I remember playing with them at Leonard Scout Ranch every summer.
Used to do that with cane spiders in Maui. They are pretty big also with leg spans at 4”, but the body only about the size of a thumb. You find them on the wall often just hanging around...
And they are fast movers! In order to get the bowl over them you have to move very slowly or in a blink they are gone!
Are they laying anchor spiderlings once they arrive in Texas? Or, are the swimming the river with borrowed kids on their backs...
Bernie Sanders will announce today that they are entitled to American citizenship and free nationalized health care "on humanitarian grounds".
Leni
California? Hopefully nobody told the state about it. They would've bulldozed your neighborhood and put up tarantula crossing signs.
Bkmrk
“”I have caught countless numbers of them and handled every one and have yet to be bitten.””
I’d rather kiss a rattler on the nose, and I’ve done that many times for the shows. Kiss of death was it’s name. Spent 11 months in Vietnam, and several years with the Sheriff’s Department, the rest has been on the ranch and in the oil fields of West Texas and I still can’t get over that Spider Thing! At least I don’t have to call my wife to come kill it, I am capable of that.

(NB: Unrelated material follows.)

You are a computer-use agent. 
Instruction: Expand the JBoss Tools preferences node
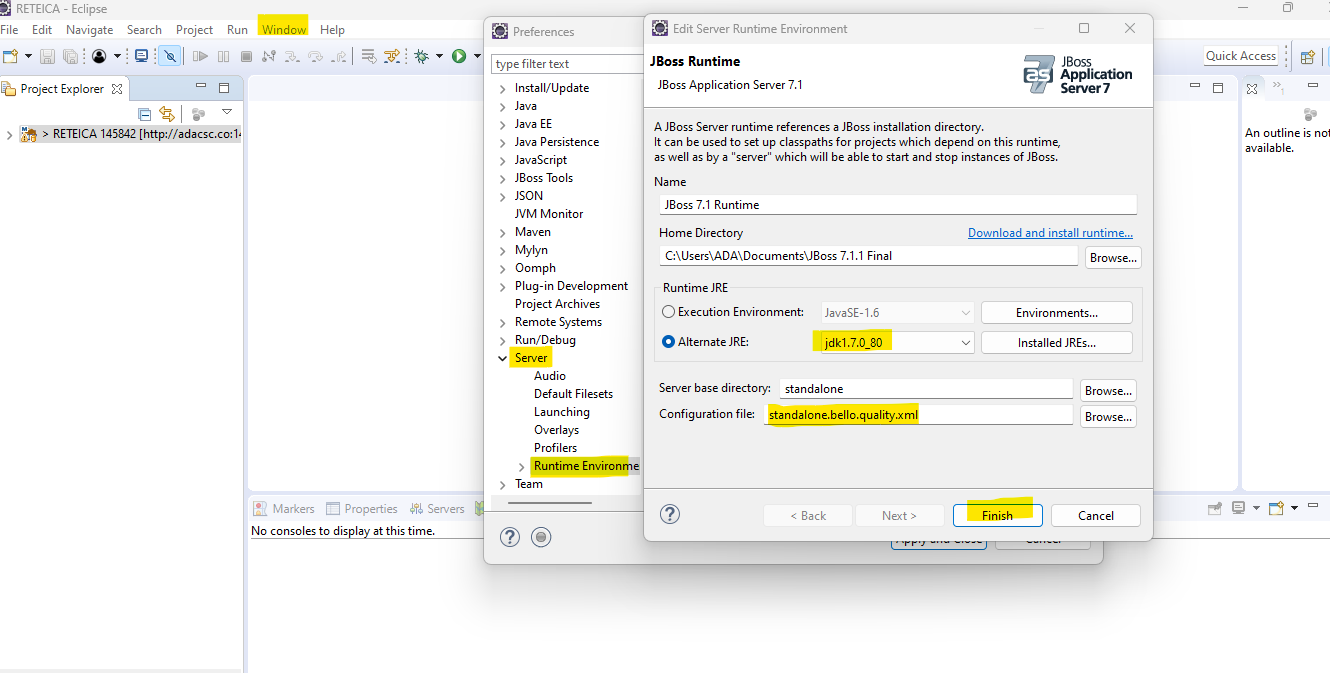point(503,178)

Spent allot of time in the El Indio area, friend has a ranch south of there that borders the Rio Grande. I go down once a year and shoot some hog hunting and predator hunting footage for the show. He’s got a damn nice house and still has to battle the crawly critters.
Must be Global Warming or Climate Change.
Or something.
Oh, great. Something else for the kitties to bring and proudly deposit at my feet.
Used to be that way about red or brown wasps and yellow jackets. When I quit smoking, I seemed to not react as jittery when confronted by them and over the years they just don’t annoy me as much.
At least the plague of stinkbugs from a few years ago is gone. So apparently this year its tarantulas. Lol.